Public schools have ‘room for improvement’
Teaching standards in middle schools have been identified as “the weakness in our system”, Education Minister Nalton Brangman said.
However, Sen Brangman pointed out that reforms of the Island's middle schools are currently underway — and he commended those students who had “stepped up” to sit IGCSEs early.
According to Senator Brangman, 91 percent, or 1,090 of the 1,204 reported grades, were A through G — up two percent on last year.
The number of A to C grades held steady on last year, at 28 percent.
For the latest senior year graduates, 227 students, or 96 percent, left school with a grade-point average of 2.0 (70 percent) or more — also a two percent rise on last year.
Added Sen Brangman: “The 2012/13 school year marked the third year of administering Cambridge International Examinations across the primary, middle and senior levels of the Bermuda public school system in English, maths and science.”
Maths and science had the poorest IGCSE showing, with 19 percent and 18 percent of students getting grades of C and above for those subjects.
Assessing performance in the other school levels, Sen Brangman said Cambridge International uses a six-point scale to rank students' performance.
The Ministry had set a performance indicator for 80 percent of middle school students to score at three or above on the scale — indicating a “sound” understanding of most of the curriculum content.
In the middle schools, 23 percent reached level three or above in English, 27 percent in maths, and 49 percent in science. It showed a 15 percent increase over the previous year.
For primary schools, 61 percent reached level three or above in English, 45 percent in maths and 62 percent in science.
Public schools thus showed improvement, but fell short of performance targets at the M3 and P6 checkpoints, Sen Brangman said.
Education Commissioner Edmond Heatley joined the Minister in announcing the graduation and Cambridge International Examination results.
The 96 percent showing by senior school students was hailed as “impressive” by Dr Heatley.
“But we're not satisfied with that,” he added.
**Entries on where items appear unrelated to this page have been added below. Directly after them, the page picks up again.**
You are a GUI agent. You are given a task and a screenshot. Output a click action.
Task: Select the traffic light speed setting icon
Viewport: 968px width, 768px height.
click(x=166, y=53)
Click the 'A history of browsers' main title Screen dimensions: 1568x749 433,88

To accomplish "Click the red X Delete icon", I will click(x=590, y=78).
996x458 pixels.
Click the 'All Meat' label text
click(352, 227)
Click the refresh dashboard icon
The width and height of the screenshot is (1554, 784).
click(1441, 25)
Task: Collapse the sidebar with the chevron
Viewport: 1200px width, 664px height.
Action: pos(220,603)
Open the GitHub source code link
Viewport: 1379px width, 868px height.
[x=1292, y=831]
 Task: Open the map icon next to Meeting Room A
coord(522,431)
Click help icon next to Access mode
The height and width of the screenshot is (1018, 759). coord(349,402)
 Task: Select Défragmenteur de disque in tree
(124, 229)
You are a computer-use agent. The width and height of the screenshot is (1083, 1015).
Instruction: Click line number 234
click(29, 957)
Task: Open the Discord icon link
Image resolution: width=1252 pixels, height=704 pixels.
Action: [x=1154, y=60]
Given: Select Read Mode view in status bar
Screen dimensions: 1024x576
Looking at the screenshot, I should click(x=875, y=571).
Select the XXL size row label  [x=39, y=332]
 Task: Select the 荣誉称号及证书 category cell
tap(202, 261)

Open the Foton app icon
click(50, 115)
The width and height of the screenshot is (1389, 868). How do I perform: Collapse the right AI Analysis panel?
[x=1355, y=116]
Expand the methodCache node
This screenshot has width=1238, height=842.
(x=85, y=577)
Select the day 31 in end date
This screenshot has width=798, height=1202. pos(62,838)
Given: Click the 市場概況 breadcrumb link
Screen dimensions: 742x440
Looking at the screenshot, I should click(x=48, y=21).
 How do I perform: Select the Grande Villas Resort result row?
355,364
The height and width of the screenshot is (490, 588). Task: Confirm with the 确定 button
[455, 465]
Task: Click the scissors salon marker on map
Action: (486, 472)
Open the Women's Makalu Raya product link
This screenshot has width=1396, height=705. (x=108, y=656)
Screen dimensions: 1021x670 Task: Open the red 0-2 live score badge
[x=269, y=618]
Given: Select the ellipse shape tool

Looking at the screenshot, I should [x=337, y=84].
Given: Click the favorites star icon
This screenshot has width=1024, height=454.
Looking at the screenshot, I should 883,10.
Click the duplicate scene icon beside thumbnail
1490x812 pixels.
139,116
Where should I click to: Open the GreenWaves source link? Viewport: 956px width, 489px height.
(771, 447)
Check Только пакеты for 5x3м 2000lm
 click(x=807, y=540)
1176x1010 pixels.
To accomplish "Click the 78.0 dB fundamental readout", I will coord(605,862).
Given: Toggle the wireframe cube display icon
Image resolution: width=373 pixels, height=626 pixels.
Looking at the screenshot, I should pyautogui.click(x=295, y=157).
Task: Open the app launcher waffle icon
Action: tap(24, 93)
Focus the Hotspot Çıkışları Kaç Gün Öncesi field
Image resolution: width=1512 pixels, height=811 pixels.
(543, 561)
Reforming education in Bermuda was a matter of keeping what was right, and “dissecting” what didn't work, he said.
Dr Heatley said he wasn't fazed by questions of how a freshly-hired US educator could be expected navigate Bermuda's the British-based Cambridge curriculum.
“A standard is a standard, no matter how it's written,” he said.
Bermuda is the only public school system that requires all its students to sit IGCSEs.
Conceding there was room for improvement, Dr Heatley added: “We have no time to waste.”
With the public school system on a five-year track for reform by 2015, the Commissioner said Bermuda could expect to see “marked improvements” in standards in 12 to 18 months.
Females continue to perform better than males. Of the 217 students who graduated with the Bermuda School Certificate, 94 were male and 123 female; 17 females graduated with honours, versus three males.